* [Work task]:
Exactly as they stand, the data below are to be printed again.

Stored data entries
◆ ◆ ◆ ◆

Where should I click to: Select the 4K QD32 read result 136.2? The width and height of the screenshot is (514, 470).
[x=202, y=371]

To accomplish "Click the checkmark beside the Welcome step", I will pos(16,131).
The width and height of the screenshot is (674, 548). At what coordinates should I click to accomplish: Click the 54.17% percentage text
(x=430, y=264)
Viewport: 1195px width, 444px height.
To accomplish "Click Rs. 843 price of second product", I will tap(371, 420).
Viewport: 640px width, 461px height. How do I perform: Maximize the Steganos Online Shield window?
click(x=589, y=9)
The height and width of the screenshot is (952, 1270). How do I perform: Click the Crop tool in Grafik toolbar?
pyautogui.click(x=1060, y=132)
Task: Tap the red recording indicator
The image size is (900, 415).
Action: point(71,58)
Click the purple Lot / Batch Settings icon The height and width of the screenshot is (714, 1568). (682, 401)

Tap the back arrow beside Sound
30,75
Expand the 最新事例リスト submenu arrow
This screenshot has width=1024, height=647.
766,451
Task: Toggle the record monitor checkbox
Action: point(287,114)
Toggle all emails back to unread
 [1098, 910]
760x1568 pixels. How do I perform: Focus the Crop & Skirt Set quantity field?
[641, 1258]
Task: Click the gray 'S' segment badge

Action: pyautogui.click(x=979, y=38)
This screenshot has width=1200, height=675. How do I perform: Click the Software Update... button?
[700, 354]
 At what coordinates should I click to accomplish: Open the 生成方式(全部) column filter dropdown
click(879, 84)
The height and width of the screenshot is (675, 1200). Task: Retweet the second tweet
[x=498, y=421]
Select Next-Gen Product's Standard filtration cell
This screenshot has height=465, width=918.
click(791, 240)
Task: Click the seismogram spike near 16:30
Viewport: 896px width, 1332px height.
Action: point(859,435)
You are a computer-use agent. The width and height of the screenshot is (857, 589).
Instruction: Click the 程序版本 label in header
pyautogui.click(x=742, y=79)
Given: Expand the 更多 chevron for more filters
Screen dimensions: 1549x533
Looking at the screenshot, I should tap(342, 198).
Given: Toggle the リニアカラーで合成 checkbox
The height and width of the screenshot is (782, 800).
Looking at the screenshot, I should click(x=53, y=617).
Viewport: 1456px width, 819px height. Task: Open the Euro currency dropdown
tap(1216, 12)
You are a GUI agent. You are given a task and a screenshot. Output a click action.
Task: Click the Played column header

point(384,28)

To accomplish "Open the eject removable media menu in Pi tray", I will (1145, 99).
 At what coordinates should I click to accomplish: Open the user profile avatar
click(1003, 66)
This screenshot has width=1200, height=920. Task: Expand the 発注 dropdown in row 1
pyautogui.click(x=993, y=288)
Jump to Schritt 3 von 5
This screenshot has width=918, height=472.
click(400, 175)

◆ ◆ ◆ ◆

* [Answer box]:
Where should I click to: Select the 4K QD32 read result 136.2? The width and height of the screenshot is (514, 470).
[x=202, y=371]

To accomplish "Click the checkmark beside the Welcome step", I will pos(16,131).
The width and height of the screenshot is (674, 548). At what coordinates should I click to accomplish: Click the 54.17% percentage text
(x=430, y=264)
Viewport: 1195px width, 444px height.
To accomplish "Click Rs. 843 price of second product", I will tap(371, 420).
Viewport: 640px width, 461px height. How do I perform: Maximize the Steganos Online Shield window?
click(x=589, y=9)
The height and width of the screenshot is (952, 1270). How do I perform: Click the Crop tool in Grafik toolbar?
pyautogui.click(x=1060, y=132)
Task: Tap the red recording indicator
The image size is (900, 415).
Action: point(71,58)
Click the purple Lot / Batch Settings icon The height and width of the screenshot is (714, 1568). (682, 401)

Tap the back arrow beside Sound
30,75
Expand the 最新事例リスト submenu arrow
This screenshot has width=1024, height=647.
766,451
Task: Toggle the record monitor checkbox
Action: point(287,114)
Toggle all emails back to unread
 [1098, 910]
760x1568 pixels. How do I perform: Focus the Crop & Skirt Set quantity field?
[641, 1258]
Task: Click the gray 'S' segment badge

Action: pyautogui.click(x=979, y=38)
This screenshot has width=1200, height=675. How do I perform: Click the Software Update... button?
[700, 354]
 At what coordinates should I click to accomplish: Open the 生成方式(全部) column filter dropdown
click(879, 84)
The height and width of the screenshot is (675, 1200). Task: Retweet the second tweet
[x=498, y=421]
Select Next-Gen Product's Standard filtration cell
This screenshot has height=465, width=918.
click(791, 240)
Task: Click the seismogram spike near 16:30
Viewport: 896px width, 1332px height.
Action: point(859,435)
You are a computer-use agent. The width and height of the screenshot is (857, 589).
Instruction: Click the 程序版本 label in header
pyautogui.click(x=742, y=79)
Given: Expand the 更多 chevron for more filters
Screen dimensions: 1549x533
Looking at the screenshot, I should tap(342, 198).
Given: Toggle the リニアカラーで合成 checkbox
The height and width of the screenshot is (782, 800).
Looking at the screenshot, I should click(x=53, y=617).
Viewport: 1456px width, 819px height. Task: Open the Euro currency dropdown
tap(1216, 12)
You are a GUI agent. You are given a task and a screenshot. Output a click action.
Task: Click the Played column header

point(384,28)

To accomplish "Open the eject removable media menu in Pi tray", I will (1145, 99).
 At what coordinates should I click to accomplish: Open the user profile avatar
click(1003, 66)
This screenshot has width=1200, height=920. Task: Expand the 発注 dropdown in row 1
pyautogui.click(x=993, y=288)
Jump to Schritt 3 von 5
This screenshot has width=918, height=472.
click(400, 175)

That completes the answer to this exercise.